Cray System Management (CSM) - Release Notes
CSM 1.0.11
The following lists enumerate the improvements and enhancements since CSM 1.0.10
New Functionality
- Backport current cabinet expansion procedure from CSM 1.2 into the CSM 1.0 docs
Bug Fixes
- SECURITY: CVE-2022-0185: Linux kernel buffer overflow/container escape
- SECURITY: CVE-2021-4034: pwnkit: Local Privilege Escalation in polkit’s pkexec
- SECURITY: Address log4j vulnerabilities with regards to kafka in the CSM-1.0.11 patch
- SECURITY: Update strimzi operator 0.15.0 to use patched kafka images
- Bug Fix: csm upgrade incorrectly records CPS nodes
- Bug Fix: update_bss_metadata.sh is not executable
- Bug Fix: Upgrade waiting for boot error
- Bug Fix: Upgrade to csm-1.0.11, m002 upgrade fails to join k8s
- Bug Fix: Automate reinit of cluster members found to be lagging in csm 1.0 ncn-upgrade-k8s-worker.sh
- Bug Fix: USB device wiped on ncn-m001 during csm-1.0.0 -> csm-1.0.1 upgrade
- Bug Fix: cray-dns-unbound in CLBO after restart during csm-1.0.0 -> 1.0.11 upgrade
- Bug Fix: Reboot of storage node (s003) halted for raid sync/health
- Bug Fix: Clock skew on storage node during reboot test
- Bug Fix: csm-1.0 Broker UAI Image 1.2.3 is missing openssh
- Documentation Fix: Procedure to set metal.nowipe before and after a management node rebuild missing steps
- Documentation Fix: First curl command update_management_network.md has incorrect output
- Documentation Fix: ncn rebuild procedure missing a WAR to prevent dupe IPs on NCNs
- Documentation Fix: csm-1.0.0 to csm-1.0.11 update is supported
- Documentation Fix: bootstrap_livecd_remote_iso.md - Copy of typescript log uses incorrect directory path
- Documentation Fix: CFS ncn-personalization will always fail on 1.0.11 if coming from 1.0.10
- Documentation Fix: Goss server rpm is missing in desired location
CSM 1.0.10
The following lists enumerate the improvements and enhancements since CSM 1.0.1
New Functionality
- Adds hardware discovery and power control for Bard Peak Olympus blades. (Power-capping not supported yet.)
Bug Fixes
- Fixes an intermittent issue where kernel dumps would not deliver because the CA cert for Spire needed to be reset.

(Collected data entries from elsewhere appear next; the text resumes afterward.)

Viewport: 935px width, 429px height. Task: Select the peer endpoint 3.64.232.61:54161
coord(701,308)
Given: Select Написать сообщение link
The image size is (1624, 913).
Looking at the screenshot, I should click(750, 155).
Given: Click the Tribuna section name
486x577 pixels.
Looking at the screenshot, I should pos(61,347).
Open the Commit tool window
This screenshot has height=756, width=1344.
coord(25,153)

- Fixes an intermittent issue where PXE booting of NCNs was timing out.
- Fixes an intermittent UX issue where Console was replaying output.

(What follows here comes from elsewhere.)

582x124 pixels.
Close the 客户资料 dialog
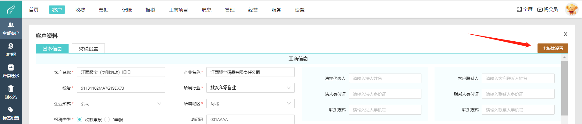(x=565, y=34)
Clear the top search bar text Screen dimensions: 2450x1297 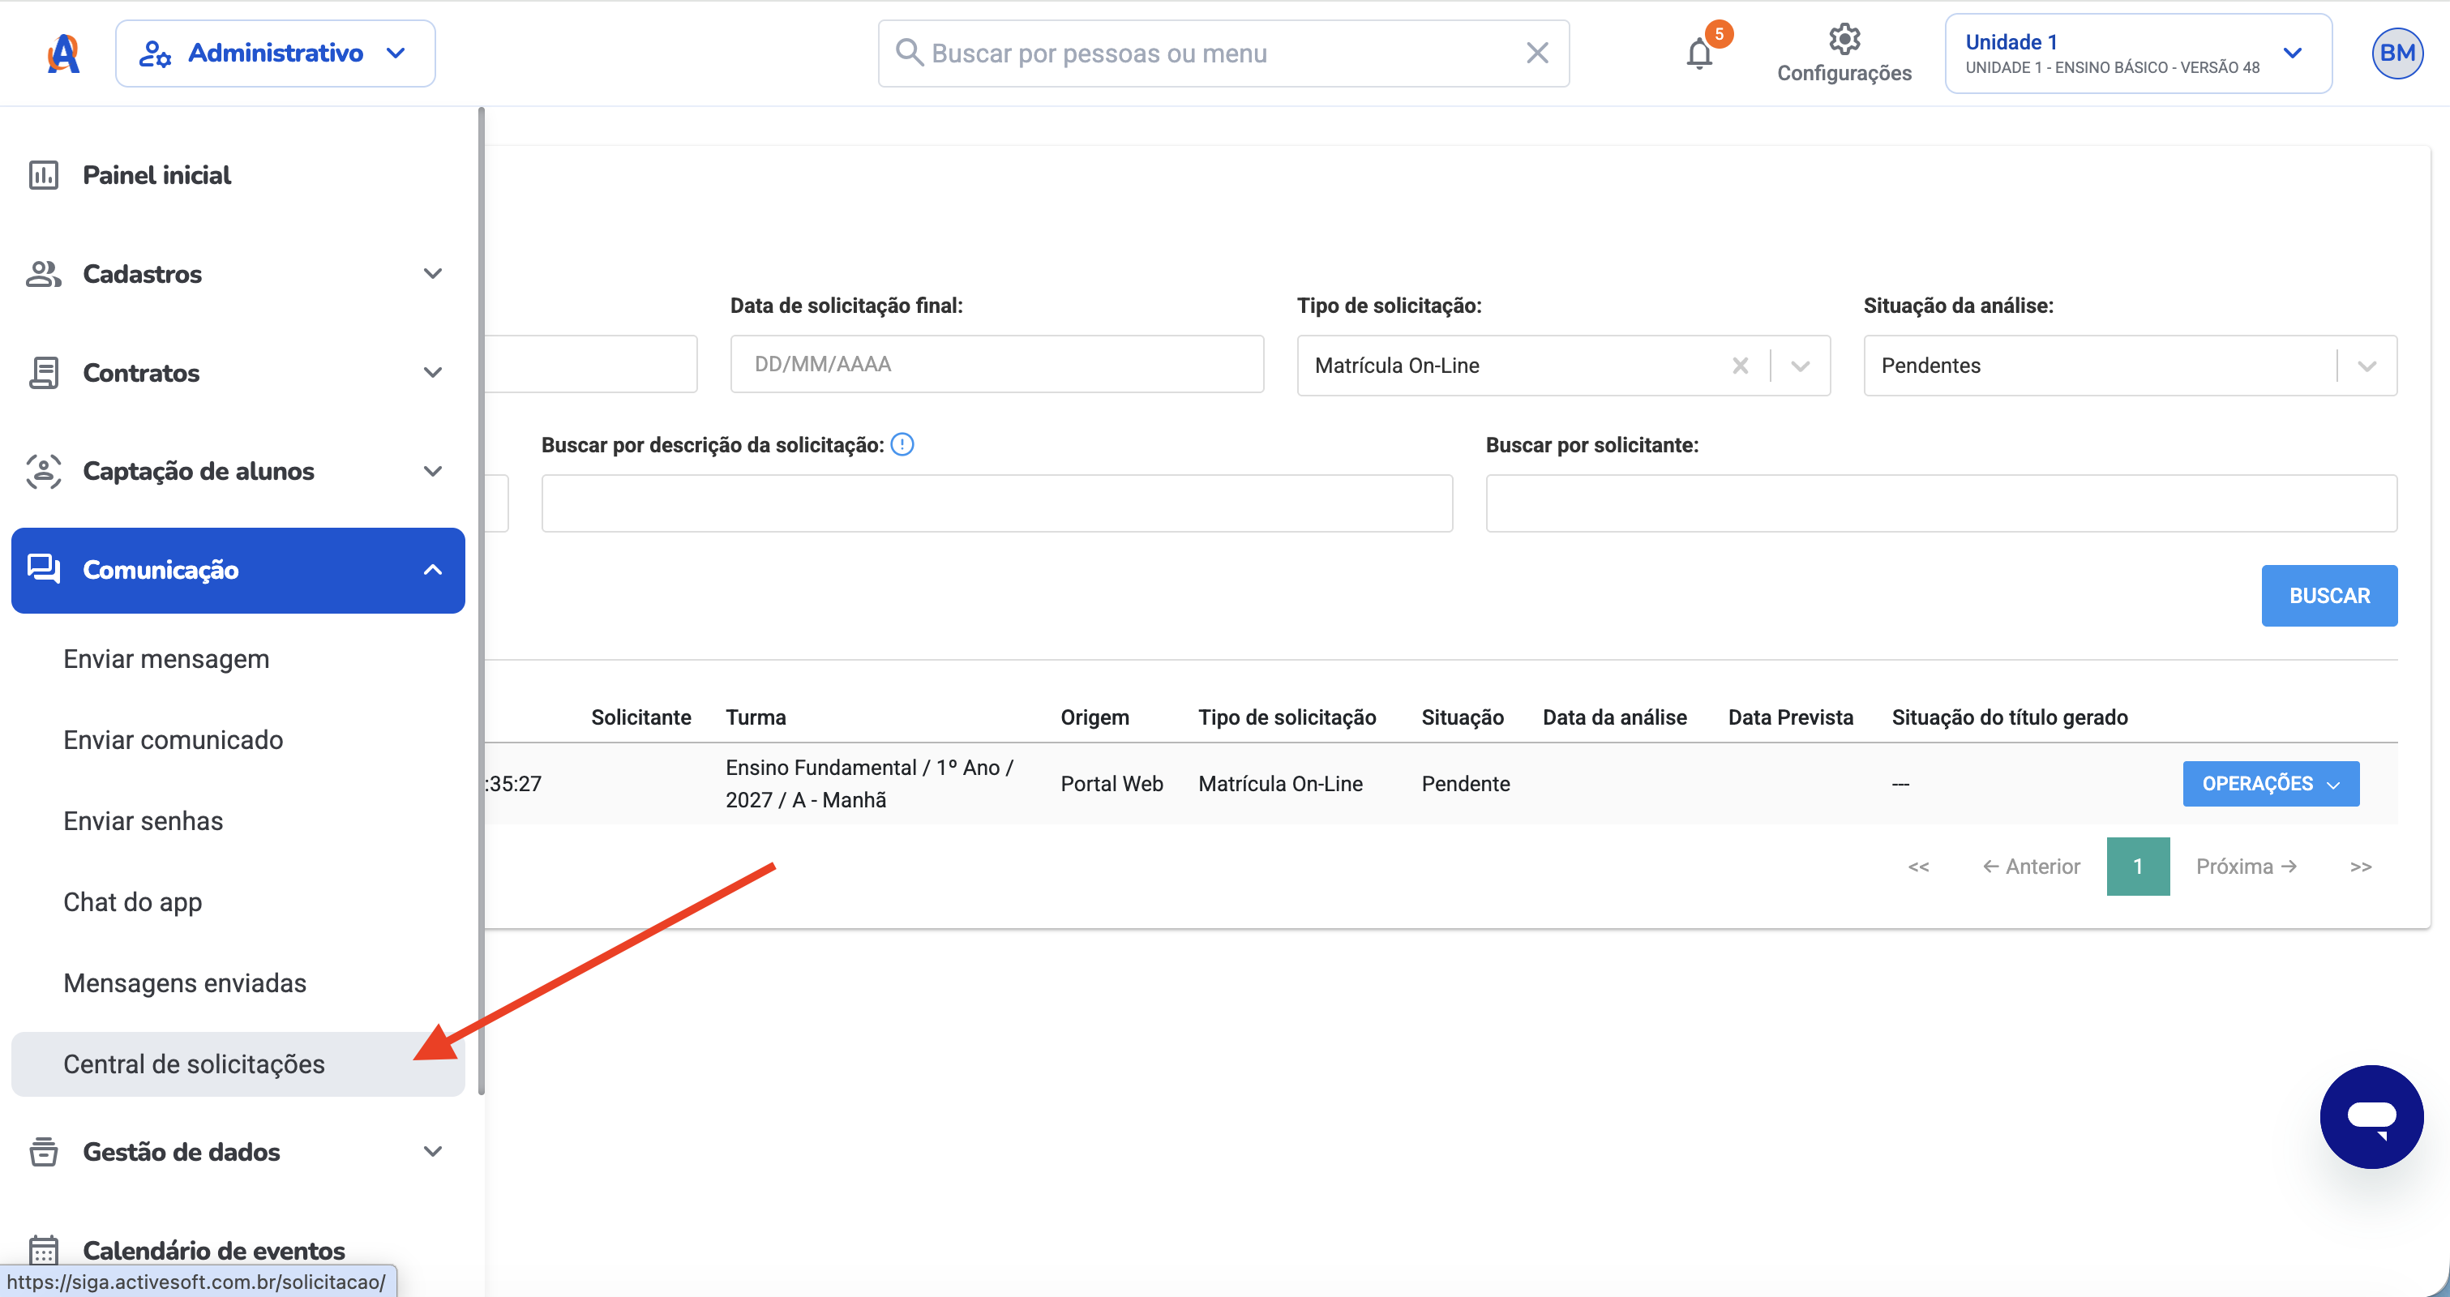1537,53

- Fixes an issue with FAS loader not handling the new Slingshot 1.6 firmware version scheme.
- Fixes an issue where Ceph services were not auto-starting after a reboot of a storage node.
- Fixes an issue where later ssh connections to Ceph were producing host key verification errors.
- Fixes an issue where DNS requests would briefly fail during hardware discovery or an upgrade.
- Fixes an issue preventing SCSD changing root credentials for DL325/385.
- Fixes an intermittent issue where Gigabyte firmware updates via FAS would return an error.
- Fixes a rare issue where Nexus would not be available when scaling down to two nodes.
- Fixes an issue where the boot order for Gigabyte NCNs was not persisting after a reboot or reinstall.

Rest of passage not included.